Teams are given a remote service, host, or network to protect whilst an enemy team attempts to exploit its processes to gain access. Teams need to both attack and defend simultaneously, making these competitions rare and difficult. DEFCON, widely considered to be the World Cup/Olympics of cybersecurity, hosts an annual Attack-Defense CTF with the greatest collegiate and professional teams in the world.

Attack-Defense

Courtesy r3kapig

What do these categories entail?

pwn

Also known as binary exploitation, these challenges involve exploiting compiled Linux executables hosted on servers to obtain flags, often through deprecated C functions that the program uses. It requires knowledge of assembly code, the stack structure, exploit-writing (via Python and pwntools), and attack vectors (i.e. format string, buffer overflow).

crypto

Short for cryptography (NOT CRYPTOCURRENCY ಠ_ಠ), these challenges are ciphertext and/or encryption-based. They often involve both contemporary (RSA, Diffie-Helman, and XOR) and old/obscure (i.e. Vigenere, Pigpen, Caesar) cryptosystems.

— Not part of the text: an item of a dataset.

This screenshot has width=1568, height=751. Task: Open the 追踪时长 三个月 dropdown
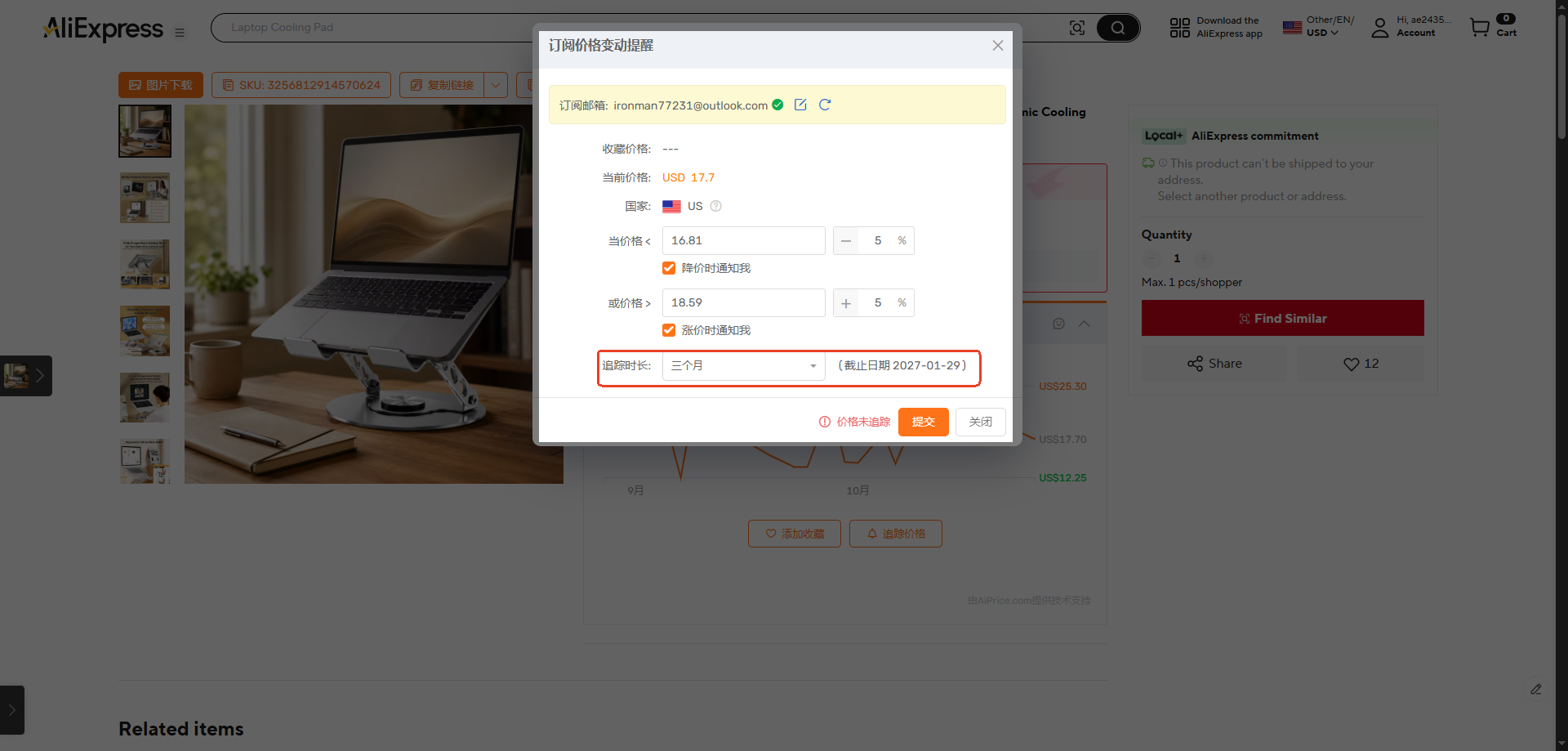(744, 366)
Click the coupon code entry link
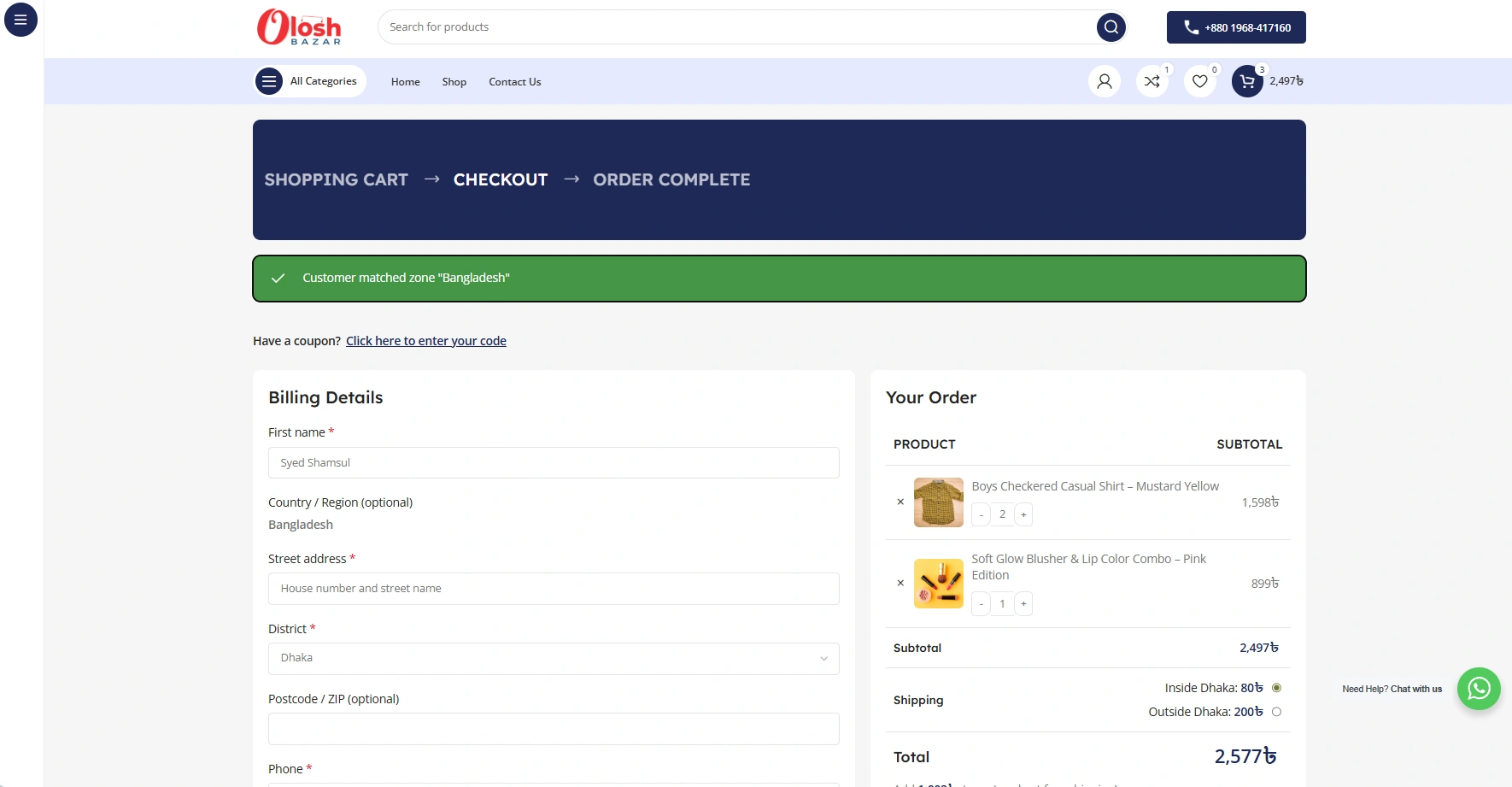The width and height of the screenshot is (1512, 787). tap(425, 341)
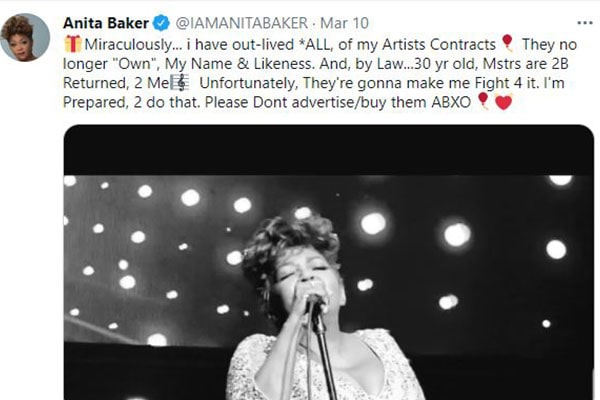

Lots of math and paper-reading involved, and recommended if you do competitive programming!

forensics

These challenges involve analysis of files — often .pcap packet captures, steganography, OS captures/images/memory dumps, or audio snippets. Files can occasionally be partially/fully corrupt, or obfuscated in an seemingly unrecoverable manner. Requires an understanding of software like FTK Imager, Volatility, and Wireshark.

reverse

Short for reverse engineering, these challenges involve disassembling/analyzing a compiled program (of various different languages) to identify and exploit its vulnerabilities. Similar to pwn, this category requires knowledge of C, assembly code, and various open-source softwares (i.e. Ghidra, Binary Ninja, IDA).

web

These challenges involve finding secrets and/or exploiting vulnerabilities in a web application. As a very popular category, types of attacks vectors and execution can significantly vary. Some examples include path traversal, insecure deserialization, DOM-based cookie manipulation, SQL injection, and more!

osint

Short for open-source intelligence, these challenges utilize the internet's resources against small snippets of information (i.e. pictures, social media, screenshots, email) to gain sensitive/personally identifying information. GEOINT involves geographic coordinates, which must be acquired from metadata-stripped images.

Why should I play?

Capture-the-flag is one of the best (and only) ways to gain a hands-on experience within the cybersecurity field. They’re a way to expose yourself to bleeding-edge technologies, exploits, and even people. Assembling a team allows you to learn from each other, as often people have strengths and weaknesses in the various categories. The competition itself might offer opportunities, cash prizes or other benefits, and it is a fantastic way build your resume and network.

I want to start, but I don’t know where?

Although the field may seem extremely overwhelming and difficult to get into, there’s infinite resources on the internet to get you up to spec with prerequisite knowledge:

  • CTFTime: Serves as a “hub” for the global CTF community, with information regarding upcoming competitions, leaderboards, writeups (how-to-solve walkthroughs), and more!
  • picoCTF: A CTF run by Carnegie Mellon University, providing handy learning guides for each CTF category, “Primer” documentation, and the “picoGym”, which contains every challenge from its previous annual competitions.
  • CTF101: Extremely handy documentation/wiki for common CTF practices and challenges per-category.
  • OverTheWire: A “wargame” year-round CTF with hundreds of level-based challenges to help practice security concepts.